- _TEXTO APRESENTADO_:
Romeu Zema ganhou as eleições em primeiro turno com 56,2% dos votos. Seus objetivos políticos prioritários são dois: controlar a Assembleia Legislativa, para deslanchar sua pauta privatista, e se cacifar, através de um governo bem avaliado, para a eleição presidencial de 2026. Os acontecimentos do início de 2023 mostraram grandes dificuldades nos dois grandes objetivos do governador mineiro.
ROMEU ZEMA PERDE E TADEU LEITE SERÁ O PRESIDENTE DA ASSEMBLEIA DE MINAS. O governador sofreu uma grande derrota neste início de ano: o deputado Tadeu Leite (MDB), candidato moderado da oposição, será eleito para a presidência da Assembleia Legislativa de Minas Gerais (ALMG). Romeu Zema e seu secretário de governo, Igor Eto, literalmente “meteram os pés pelas mãos”. Lançaram a candidatura de Roberto Andrade (Patriota), que, por falta de apoio, acabou sendo “cristianizado”; em um segundo movimento lançaram o nome de Duarte Bechir (PSD), por ser um nome mais “palatável” na ALMG, nome retirado e também “cristianizado”; na reta final das articulações, Romeu Zema ainda sondou os nomes de Antônio Carlos Arantes (PL) e Gustavo Valadares (PMN), que recusaram a empreitada. Sem apoio majoritário na Assembleia Legislativa, Romeu Zema fechou o apoio ao deputado Tadeu Leite como candidato único à presidência da ALMG.(…) No processo de articulação, o secretário de Governo saiu extremamente “queimado”, dentre outras coisas ter indicado candidato sem respaldo político e por ter exigido de um coronel da PM que articulasse um deputado do PL para votar no candidato do governo. Romeu Zema conseguiu a façanha de unir petistas e outros deputados de esquerda com os bolsonaristas do PL em torno de uma mesma candidatura. Por que isto aconteceu? Pode ter pesado os atropelos do secretário de governo, mas o mais provável é que os bolsonaristas se sentem incomodados com Romeu Zema por ele buscar se cacifar como o representante do anti-petismo para ocupar o espaço de Bolsonaro em 2026. Ou seja, a divisão da direita derrotou Romeu Zema.

- _TAREFAS_:
(1) No texto sobre Romeu Zema, quais partidos aparecem entre parênteses depois dos nomes dos deputados? Cite cada um apenas uma vez.
(2) Escreva a continuação do texto sobre Romeu Zema, começando logo depois da sua última frase.
As entradas são um material independente do texto sobre Romeu Zema.

- _ENTRADAS_:
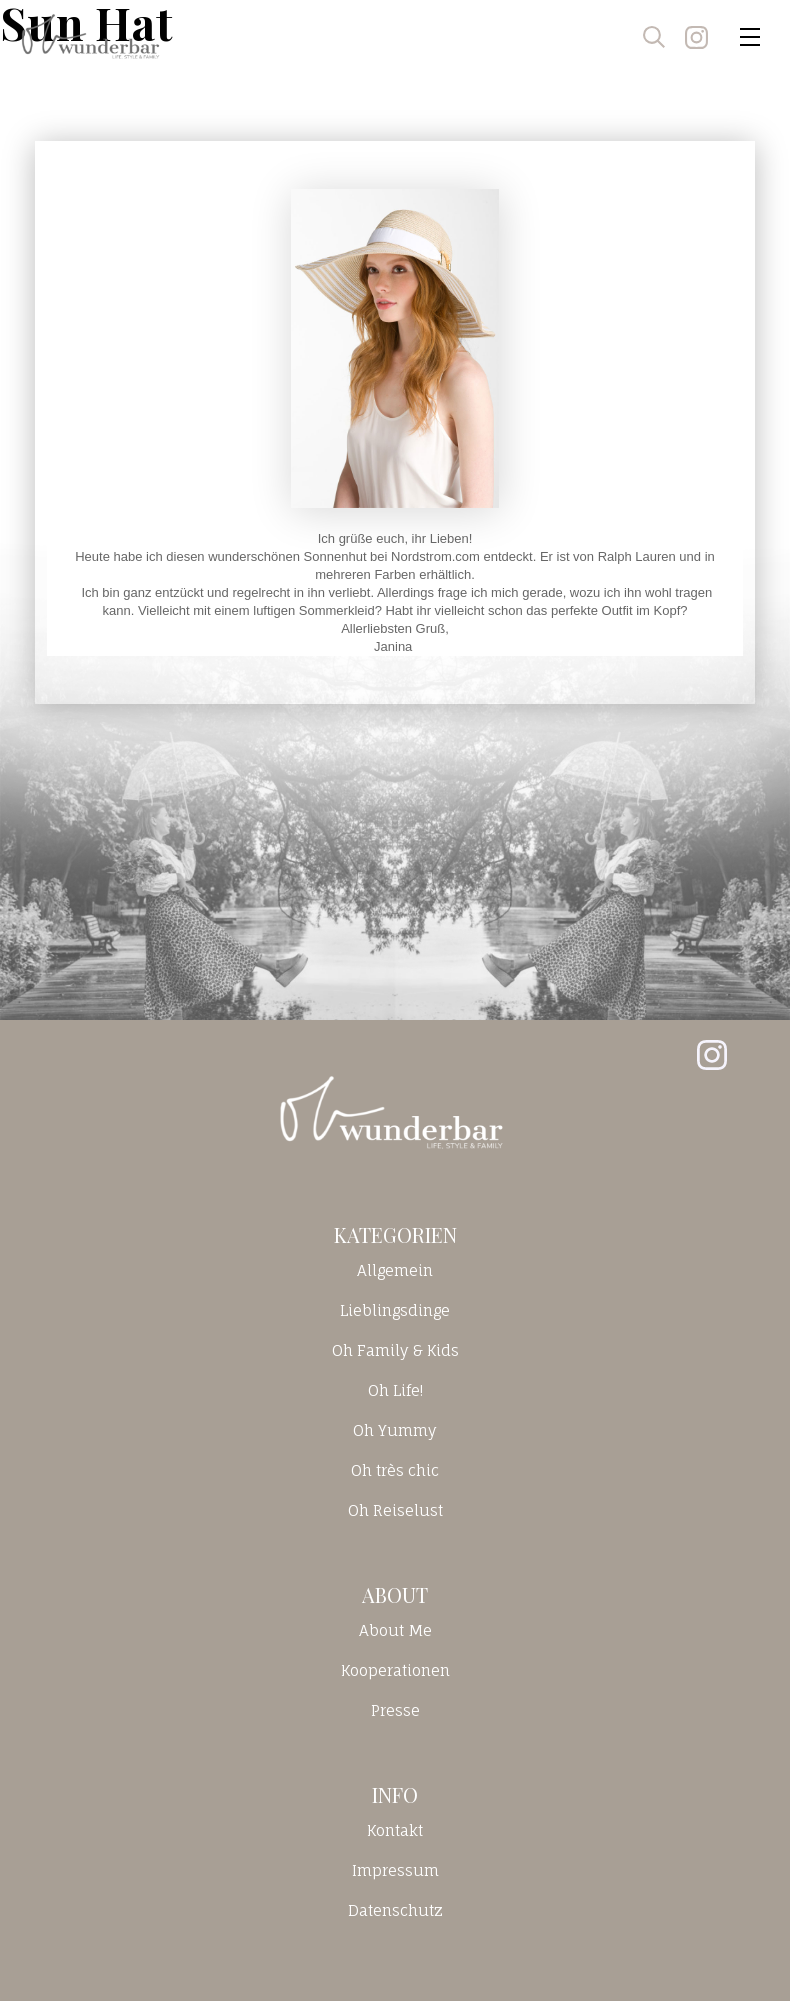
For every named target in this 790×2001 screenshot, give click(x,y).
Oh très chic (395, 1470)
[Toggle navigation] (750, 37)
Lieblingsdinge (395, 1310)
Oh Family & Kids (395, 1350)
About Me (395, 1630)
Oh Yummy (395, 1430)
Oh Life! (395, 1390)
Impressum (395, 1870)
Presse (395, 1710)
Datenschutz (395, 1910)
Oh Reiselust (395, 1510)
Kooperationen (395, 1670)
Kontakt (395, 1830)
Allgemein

- _RESPOSTAS FINAIS_:
(1) MDB, Patriota, PSD, PL e PMN.

(2)
ROMEU ZEMA “PASSA PANO” PARA OS TERRORISTAS QUE DESTRUIRAM OS PRÉDIOS DOS TRÊS PODERES EM 8 DE JANEIRO. Romeu Zema adota um vale-tudo contra Lula e o PT para se cacifar junto ao eleitorado de direita e de extrema direita visando a eleição presidencial de 2026. Ele declarou a uma rádio gaúcha: “O governo fez vista grossa para ser vítima. Me parece que houve um erro da direita radical, que é minoria. Houve um erro também, talvez até proposital, do governo federal, que fez vista grossa para que o pior acontecesse, e ele se fizesse, posteriormente, de vítima. É uma suposição. Mas as investigações vão apontar se foi isso”.(…) O ministro da Justiça, Flávio Dino, chamou o governador mineiro de “candidato” e que fala é “deplorável”. “Me espanta que o governador Zema tente vestir a roupa do Bolsonaro. Não cabe nele… É preciso que ele tenha algum amigo sincero que diga a ele… Primeiro porque Minas Gerais é a terra de Tiradentes, de Tancredo Neves, é a terra da democracia… Então não é possível que um governador de modo vil se alinhe à extrema direita para proteger terrorista. Um apelo que eu faço ao governador: num momento grave é preciso ter ponderação. Imagine se alguém tivesse dito no dia seguinte à tragédia de Brumadinho que ele sabia e deixou acontecer para poder ganhar dinheiro? Como ele se sentiria? Isso parece aquela história do estupro, que uma mulher é estuprada e ao mesmo tempo é acusada de ser a culpada porque estava de vestido curto… Nós não somos agentes do que aconteceu. Nós somos vítimas… Não é vitimização, nós somos vítimas”. Como vimos no item anterior, não será uma tarefa fácil para Romeu Zema se credenciar como o representante da direita em 2026.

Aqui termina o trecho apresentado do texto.